Customer: Groups or individuals who have a relationship with the organization, including direct recipients of products and services; internal customers who produce services and products for final recipients; and other organizations and entities which interact with an organization to produce products and services.
Cycle time: Time that elapses from the beginning to the end of a process or subprocess where inputs are converted into outputs.
Decomposition: Breaking down a process into subprocesses and activities.
Executive team or steering committee: Top management team responsible for developing and sustaining the process management approach in the organization, including selecting and evaluating reengineering projects.
Function: Set of related activities that are part of a process; often known as a subprocess within a process.
“Heroic” goal: Goal that requires a significant change in the performance (quality, quantity, time, or cost) of a process. Also called stretch goals, the targets are normally 50% or more.
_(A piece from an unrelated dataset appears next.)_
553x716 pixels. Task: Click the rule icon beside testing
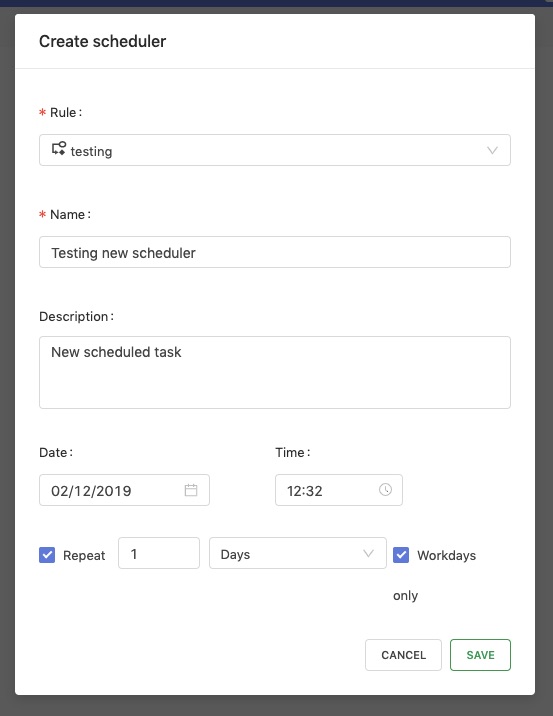[58, 149]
Modeling or flowcharting: Graphic representation of the activities and subprocesses within a process and their interrelationships.
Performance gap: Gap between what customers and stakeholders expect and what each process and related subprocesses produces in terms of quality, quantity, time, and cost of services and products.
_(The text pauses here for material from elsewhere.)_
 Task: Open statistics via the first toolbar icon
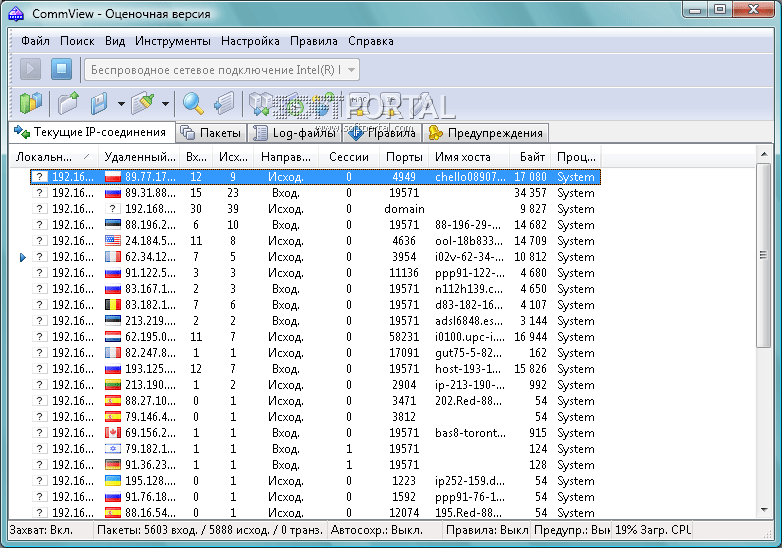(x=31, y=103)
Process improvement approach: Approaches such as incremental process improvement, process redesign, and reengineering that can be used together or separately to improve processes and subprocesses.
Process owner: Individual held accountable and responsible for the workings and im- provement of one of the organization’s defined processes and its related subprocesses.
Stakeholders: Individuals or groups who influence programs, products, and services, such as legislative bodies and public interest groups.
Subprocess: Collection of activities and tasks within each process.
Timebox: A set, specified period of time during which specific tasks must be performed.
“To be” process: Description of the desired flow of a process, including subprocesses and activities, showing how products and services could be created under a new vision.
Value-added: Those activities or steps which add to or change a product or service as it goes through a process. These are the activities or steps that customers view as important and necessary.
World class organization: Organizations recognized as best for at least one critical process and held as models for other organizations.
Adapted from: National Academy of Public Administration Foundation,Reengineering for Results, Washington, D.C. (1994).